Feplana pede que Cide tenha como base o teor poluente de cada combustível

Segundo a entidade, imposto maior para a gasolina estimulará o consumo de etanol e a geração de renda e emprego


AFCP - 10 ago 2016 - 08:22

A Feplana defendeu oficialmente o reajuste da Cide da gasolina e a aplicação de um critério ambiental onde taxa o combustível a partir do seu teor poluente. O presidente da Federação dos Plantadores de Cana do Brasil (Feplana), Alexandre Andrade Lima, reuniu-se com membros do governo e o ministro de Minas e Energias, Fernando Filho. A reunião foi realizada em Brasília nesta terça-feira (9).

O ministro ficou de se reunir com a equipe econômica do governo para avaliar a viabilidade da medida, bem como de outros pleitos do setor. ”O aumento do tributo é uma forma de garantir a justa competitividade do etanol, já que o governo congelou por anos o preço da gasolina”, disse Andrade Lima.

O líder dos canavieiros do Brasil também ressaltou a importância da medida para a ampliação do consumo do combustível a base de cana – uma matéria prima renovável, limpa e sustentável. Com isso, haverá grande movimentação financeira com positivos reflexos na economia. O dirigente afirmou que mais de US$ 40 bilhões poderão ser investido pelo setor para atender a demanda dos consumidores, além de todos os benefícios a ser gerados com milhares de novos empregos. A iniciativa ainda ajuda com o país a cumprir sua meta posta na COP 21.

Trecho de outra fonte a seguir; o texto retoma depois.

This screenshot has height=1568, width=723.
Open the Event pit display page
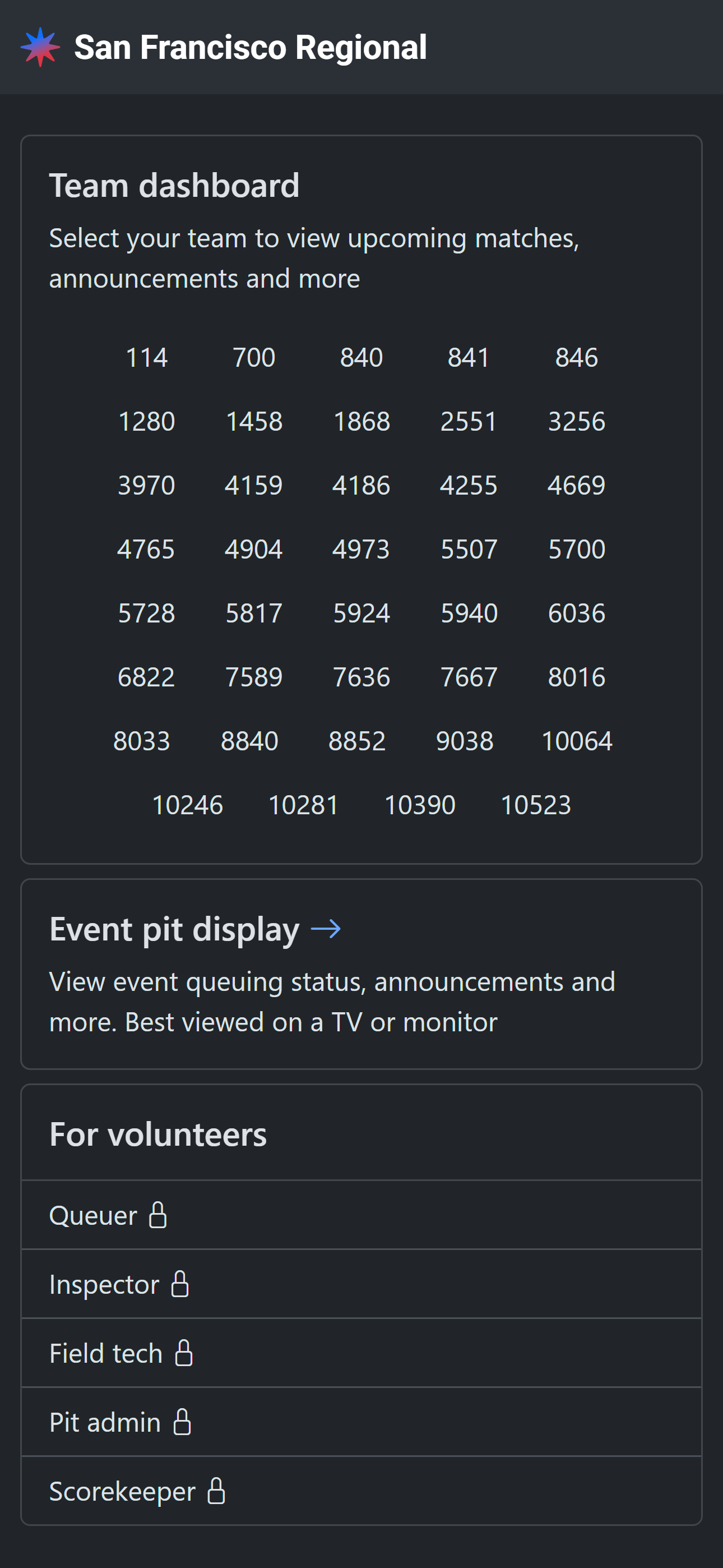[175, 929]
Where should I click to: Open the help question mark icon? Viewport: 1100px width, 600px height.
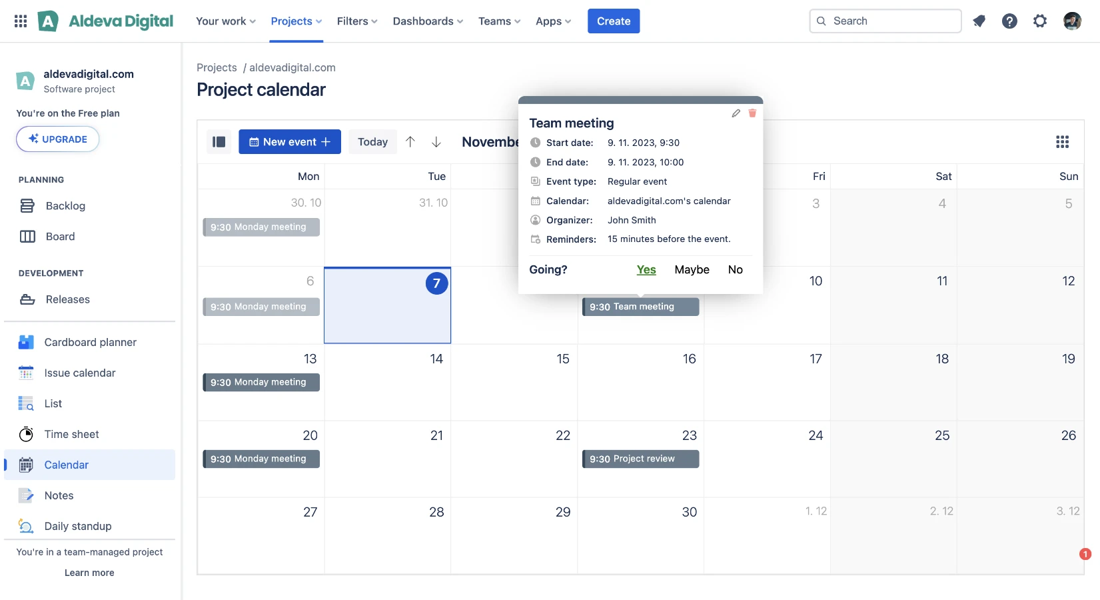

A questão ambiental também foi frisada pela Feplana. A entidade defendeu a adoção de critérios graduais para a taxação da Cide sobre os combustíveis a partir do seu teor de poluição. Paulo Leal, vice-presidente da entidade canavieira, defendeu a proposta de transformar a Cide em um Gren Tax já existente em alguns países. A ‘taxa verde’ consiste em beneficiar combustíveis renováveis e taxar mais os poluentes.

Cooperativas e BR Distribuidora

Andrade Lima ainda tratou com o ministro de Minas e Energias sobre a liberação da comercialização de etanol de cooperativas de canavieiros do Nordeste com a BR Distribuidora, empresa vinculada à Petrobras. O dirigente solicitou ação ministerial para destravar a proibição da venda de etanol da cooperativa que administra a Usina Cruangi em Pernambuco à Distribuidora. A estatal bloqueou a negociação por conta de pendências dos donos da usina, mesmo sem haver nenhum passivo da cooperativa, que é formada por agricultores.

“Enquanto o governo pernambucano estimula o cooperativismo, até com a elevação do crédito presumido do ICMS do etanol produzido no local, a União, através da BR Distribuidora, está dificultando a retomada desta importante atividade socioeconômica para a região, com esse bloqueio sem lógica”, reclamou o dirigente.